● **REQUIRED TASK**
Retype the lines below verbatim, keeping every character and line break unchanged.
============================================================
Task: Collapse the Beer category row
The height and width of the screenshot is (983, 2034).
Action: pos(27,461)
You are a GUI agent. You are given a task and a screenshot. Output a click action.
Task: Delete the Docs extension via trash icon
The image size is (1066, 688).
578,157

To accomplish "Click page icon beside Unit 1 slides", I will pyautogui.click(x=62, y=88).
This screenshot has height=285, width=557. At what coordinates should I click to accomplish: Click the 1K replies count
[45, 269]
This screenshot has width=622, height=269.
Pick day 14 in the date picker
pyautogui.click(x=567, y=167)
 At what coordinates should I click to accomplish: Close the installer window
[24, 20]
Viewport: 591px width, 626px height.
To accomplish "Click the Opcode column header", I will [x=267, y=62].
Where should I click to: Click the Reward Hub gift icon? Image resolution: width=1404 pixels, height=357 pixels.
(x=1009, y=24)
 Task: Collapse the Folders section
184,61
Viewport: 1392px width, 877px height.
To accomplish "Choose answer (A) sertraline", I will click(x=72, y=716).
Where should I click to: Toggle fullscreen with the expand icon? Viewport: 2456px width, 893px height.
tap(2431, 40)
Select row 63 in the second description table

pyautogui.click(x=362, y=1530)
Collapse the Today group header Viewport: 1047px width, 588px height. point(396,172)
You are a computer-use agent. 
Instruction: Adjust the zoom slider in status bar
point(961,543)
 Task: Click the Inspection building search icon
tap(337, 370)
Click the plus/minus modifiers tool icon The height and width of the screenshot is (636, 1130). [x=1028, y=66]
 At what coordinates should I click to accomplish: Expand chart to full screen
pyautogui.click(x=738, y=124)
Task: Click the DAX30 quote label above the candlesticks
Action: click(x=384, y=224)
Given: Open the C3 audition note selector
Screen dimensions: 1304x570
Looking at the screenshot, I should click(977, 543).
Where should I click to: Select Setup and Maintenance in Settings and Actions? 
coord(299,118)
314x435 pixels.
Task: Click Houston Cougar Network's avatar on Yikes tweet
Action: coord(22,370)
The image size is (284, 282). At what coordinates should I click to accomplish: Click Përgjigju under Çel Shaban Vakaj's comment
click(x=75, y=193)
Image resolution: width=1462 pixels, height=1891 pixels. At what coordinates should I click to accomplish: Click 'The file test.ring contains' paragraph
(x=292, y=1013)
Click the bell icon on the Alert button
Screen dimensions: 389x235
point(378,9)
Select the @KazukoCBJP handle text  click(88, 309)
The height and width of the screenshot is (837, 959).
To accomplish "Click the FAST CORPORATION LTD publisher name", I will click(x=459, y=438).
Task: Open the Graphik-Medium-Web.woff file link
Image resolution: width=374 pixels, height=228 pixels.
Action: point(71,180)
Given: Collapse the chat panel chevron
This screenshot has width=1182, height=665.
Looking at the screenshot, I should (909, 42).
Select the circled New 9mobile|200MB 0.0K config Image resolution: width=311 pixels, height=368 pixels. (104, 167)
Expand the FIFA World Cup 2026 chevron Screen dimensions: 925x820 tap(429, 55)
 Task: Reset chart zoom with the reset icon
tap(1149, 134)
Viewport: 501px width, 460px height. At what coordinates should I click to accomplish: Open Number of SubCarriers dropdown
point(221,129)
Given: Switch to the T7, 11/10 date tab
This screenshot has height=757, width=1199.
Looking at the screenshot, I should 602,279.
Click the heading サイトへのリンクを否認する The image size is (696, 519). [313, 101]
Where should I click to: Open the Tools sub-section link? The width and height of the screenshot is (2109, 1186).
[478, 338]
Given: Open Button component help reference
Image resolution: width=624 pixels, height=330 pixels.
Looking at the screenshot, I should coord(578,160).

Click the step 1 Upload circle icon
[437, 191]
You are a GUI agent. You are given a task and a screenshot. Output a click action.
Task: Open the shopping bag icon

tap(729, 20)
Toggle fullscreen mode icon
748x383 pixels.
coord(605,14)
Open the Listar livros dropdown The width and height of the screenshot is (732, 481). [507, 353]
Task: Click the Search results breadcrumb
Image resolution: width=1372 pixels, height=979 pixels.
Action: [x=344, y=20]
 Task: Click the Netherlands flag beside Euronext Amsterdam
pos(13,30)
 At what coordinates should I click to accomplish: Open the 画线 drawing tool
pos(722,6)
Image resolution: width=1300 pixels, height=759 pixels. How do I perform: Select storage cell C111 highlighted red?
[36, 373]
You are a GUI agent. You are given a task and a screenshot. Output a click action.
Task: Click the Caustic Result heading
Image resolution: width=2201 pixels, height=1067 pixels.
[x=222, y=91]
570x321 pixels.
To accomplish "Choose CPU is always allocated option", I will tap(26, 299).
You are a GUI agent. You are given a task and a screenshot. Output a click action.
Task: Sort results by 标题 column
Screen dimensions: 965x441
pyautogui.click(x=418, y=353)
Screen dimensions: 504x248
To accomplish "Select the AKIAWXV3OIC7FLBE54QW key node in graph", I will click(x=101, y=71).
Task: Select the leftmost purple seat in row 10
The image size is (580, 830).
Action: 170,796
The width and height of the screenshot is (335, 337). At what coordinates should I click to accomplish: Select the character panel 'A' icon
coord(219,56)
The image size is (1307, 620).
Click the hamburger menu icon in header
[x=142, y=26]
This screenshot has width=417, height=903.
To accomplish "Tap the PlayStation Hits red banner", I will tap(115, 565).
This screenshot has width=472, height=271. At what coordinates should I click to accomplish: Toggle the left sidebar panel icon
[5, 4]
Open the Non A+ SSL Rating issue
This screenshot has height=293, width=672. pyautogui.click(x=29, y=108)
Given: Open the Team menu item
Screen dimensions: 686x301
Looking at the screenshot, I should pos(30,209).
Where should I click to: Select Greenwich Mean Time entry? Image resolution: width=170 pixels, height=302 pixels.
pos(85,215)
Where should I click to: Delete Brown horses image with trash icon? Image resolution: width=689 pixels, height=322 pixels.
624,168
============================================================
● **OUTPUT FOR THIS EXERCISE**
Task: Collapse the Beer category row
The height and width of the screenshot is (983, 2034).
Action: pos(27,461)
You are a GUI agent. You are given a task and a screenshot. Output a click action.
Task: Delete the Docs extension via trash icon
The image size is (1066, 688).
578,157

To accomplish "Click page icon beside Unit 1 slides", I will pyautogui.click(x=62, y=88).
This screenshot has height=285, width=557. At what coordinates should I click to accomplish: Click the 1K replies count
[45, 269]
This screenshot has width=622, height=269.
Pick day 14 in the date picker
pyautogui.click(x=567, y=167)
 At what coordinates should I click to accomplish: Close the installer window
[24, 20]
Viewport: 591px width, 626px height.
To accomplish "Click the Opcode column header", I will [x=267, y=62].
Where should I click to: Click the Reward Hub gift icon? Image resolution: width=1404 pixels, height=357 pixels.
(x=1009, y=24)
 Task: Collapse the Folders section
184,61
Viewport: 1392px width, 877px height.
To accomplish "Choose answer (A) sertraline", I will click(x=72, y=716).
Where should I click to: Toggle fullscreen with the expand icon? Viewport: 2456px width, 893px height.
tap(2431, 40)
Select row 63 in the second description table

pyautogui.click(x=362, y=1530)
Collapse the Today group header Viewport: 1047px width, 588px height. point(396,172)
You are a computer-use agent. 
Instruction: Adjust the zoom slider in status bar
point(961,543)
 Task: Click the Inspection building search icon
tap(337, 370)
Click the plus/minus modifiers tool icon The height and width of the screenshot is (636, 1130). [x=1028, y=66]
 At what coordinates should I click to accomplish: Expand chart to full screen
pyautogui.click(x=738, y=124)
Task: Click the DAX30 quote label above the candlesticks
Action: click(x=384, y=224)
Given: Open the C3 audition note selector
Screen dimensions: 1304x570
Looking at the screenshot, I should click(977, 543).
Where should I click to: Select Setup and Maintenance in Settings and Actions? 
coord(299,118)
314x435 pixels.
Task: Click Houston Cougar Network's avatar on Yikes tweet
Action: coord(22,370)
The image size is (284, 282). At what coordinates should I click to accomplish: Click Përgjigju under Çel Shaban Vakaj's comment
click(x=75, y=193)
Image resolution: width=1462 pixels, height=1891 pixels. At what coordinates should I click to accomplish: Click 'The file test.ring contains' paragraph
(x=292, y=1013)
Click the bell icon on the Alert button
Screen dimensions: 389x235
point(378,9)
Select the @KazukoCBJP handle text  click(88, 309)
The height and width of the screenshot is (837, 959).
To accomplish "Click the FAST CORPORATION LTD publisher name", I will click(x=459, y=438).
Task: Open the Graphik-Medium-Web.woff file link
Image resolution: width=374 pixels, height=228 pixels.
Action: point(71,180)
Given: Collapse the chat panel chevron
This screenshot has width=1182, height=665.
Looking at the screenshot, I should (909, 42).
Select the circled New 9mobile|200MB 0.0K config Image resolution: width=311 pixels, height=368 pixels. (104, 167)
Expand the FIFA World Cup 2026 chevron Screen dimensions: 925x820 tap(429, 55)
 Task: Reset chart zoom with the reset icon
tap(1149, 134)
Viewport: 501px width, 460px height. At what coordinates should I click to accomplish: Open Number of SubCarriers dropdown
point(221,129)
Given: Switch to the T7, 11/10 date tab
This screenshot has height=757, width=1199.
Looking at the screenshot, I should 602,279.
Click the heading サイトへのリンクを否認する The image size is (696, 519). [313, 101]
Where should I click to: Open the Tools sub-section link? The width and height of the screenshot is (2109, 1186).
[478, 338]
Given: Open Button component help reference
Image resolution: width=624 pixels, height=330 pixels.
Looking at the screenshot, I should coord(578,160).

Click the step 1 Upload circle icon
[437, 191]
You are a GUI agent. You are given a task and a screenshot. Output a click action.
Task: Open the shopping bag icon

tap(729, 20)
Toggle fullscreen mode icon
748x383 pixels.
coord(605,14)
Open the Listar livros dropdown The width and height of the screenshot is (732, 481). [507, 353]
Task: Click the Search results breadcrumb
Image resolution: width=1372 pixels, height=979 pixels.
Action: [x=344, y=20]
 Task: Click the Netherlands flag beside Euronext Amsterdam
pos(13,30)
 At what coordinates should I click to accomplish: Open the 画线 drawing tool
pos(722,6)
Image resolution: width=1300 pixels, height=759 pixels. How do I perform: Select storage cell C111 highlighted red?
[36, 373]
You are a GUI agent. You are given a task and a screenshot. Output a click action.
Task: Click the Caustic Result heading
Image resolution: width=2201 pixels, height=1067 pixels.
[x=222, y=91]
570x321 pixels.
To accomplish "Choose CPU is always allocated option", I will tap(26, 299).
You are a GUI agent. You are given a task and a screenshot. Output a click action.
Task: Sort results by 标题 column
Screen dimensions: 965x441
pyautogui.click(x=418, y=353)
Screen dimensions: 504x248
To accomplish "Select the AKIAWXV3OIC7FLBE54QW key node in graph", I will click(x=101, y=71).
Task: Select the leftmost purple seat in row 10
The image size is (580, 830).
Action: 170,796
The width and height of the screenshot is (335, 337). At what coordinates should I click to accomplish: Select the character panel 'A' icon
coord(219,56)
The image size is (1307, 620).
Click the hamburger menu icon in header
[x=142, y=26]
This screenshot has width=417, height=903.
To accomplish "Tap the PlayStation Hits red banner", I will tap(115, 565).
This screenshot has width=472, height=271. At what coordinates should I click to accomplish: Toggle the left sidebar panel icon
[5, 4]
Open the Non A+ SSL Rating issue
This screenshot has height=293, width=672. pyautogui.click(x=29, y=108)
Given: Open the Team menu item
Screen dimensions: 686x301
Looking at the screenshot, I should pos(30,209).
Where should I click to: Select Greenwich Mean Time entry? Image resolution: width=170 pixels, height=302 pixels.
pos(85,215)
Where should I click to: Delete Brown horses image with trash icon? Image resolution: width=689 pixels, height=322 pixels.
624,168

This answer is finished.